Padeirinha, Telha, 24.1.12

domingo, 22 de janeiro de 2012

Com o simples e o prático
vos contentais
não lograreis
nunca elevar-vos

afastai de mim
as vossas crianças
se não quereis
que elas ouçam
o meu canto.

CÉPTICO


Ao Rui Costa

Chego ao "Vip"
e ouço os mexericos do prédio
as pessoas continuam
entretidas na vidinha de sempre
a olhar para a TV
a dar beijos nas crianças
as crianças?
As crianças, por este andar,
vão ser iguais aos pais
com a mente limitada
adormecida
agarrados às pequenas felicidades
á destreza no trabalhinho
e nas tarefas domésticas
nenhuma elevação
nenhuma arte
ao menos no Piolho à noite
bebe-se cerveja atrás de cerveja
celebra-se a divindade
bebe-se cerveja
às portas do apocalipse
como os dois jogadores de xadrez
a mexer as peças
impassíveis
no meio da guerra

O sr. Fernando
o sr. Manuel
saúdam triunfalmente
a minha entrada no "Guarda-Sol"
fazem sentir-me como um rei

de facto, Rui,
é com pena minha
que constato
a falta de inteligência
do homem pequeno
a redução à crendice
e á mercearia
de facto,
mais vale ser céptico
mais vale fechar-se
no rock n' roll
e na literatura
mais vale irmos
para o sótão
inventar músicas
em vez de dar paleio
a esta gente
bom dia, boa tarde
para quê defendê-los
se eles não nos dão
importância?
Sim, para quê,
se eles voltam sempre
à vidinha
mesmo que preguemos
no facebook
ou na praça
enfim,
valham-nos os companheiros
e as companheiras

hoje, Rui
estou céptico
em relação à revolução
à das mentalidades
e à política
para quê trazer
filhos ao mundo
se o mundo não serve
se o mundo mata?

terça-feira, 17 de janeiro de 2012

Leio os grandes
e observo os longos
cabelos das mulheres
apetece-me tocá-los
algumas vezes
fui acusado
de ser de outras eras
de outros tempos
agora sei que
estou no tempo certo
que chamo os xamãs
e os malditos
que estou pronto
para a grande celebração.
_____
### Questões:
a – No excerto, a quem é dedicado o poema intitulado «CÉPTICO»?
b – Enumere tudo aquilo que, no excerto, o sujeito poético afirma que «mais vale» ser ou fazer.
As linhas apresentadas a seguir não têm qualquer relação com o excerto.

### Material fornecido:
_____
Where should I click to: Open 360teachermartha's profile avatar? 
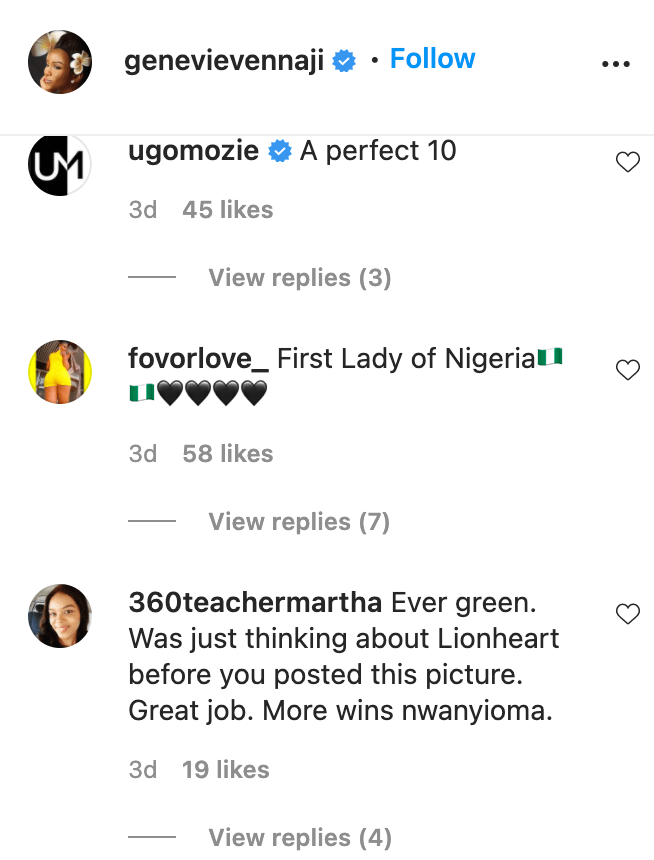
_____
### Respostas:
a – Ao Rui Costa.

b –
- Ser céptico
- Fechar-se no rock n' roll e na literatura
- Irmos para o sótão inventar músicas, em vez de dar paleio a esta gente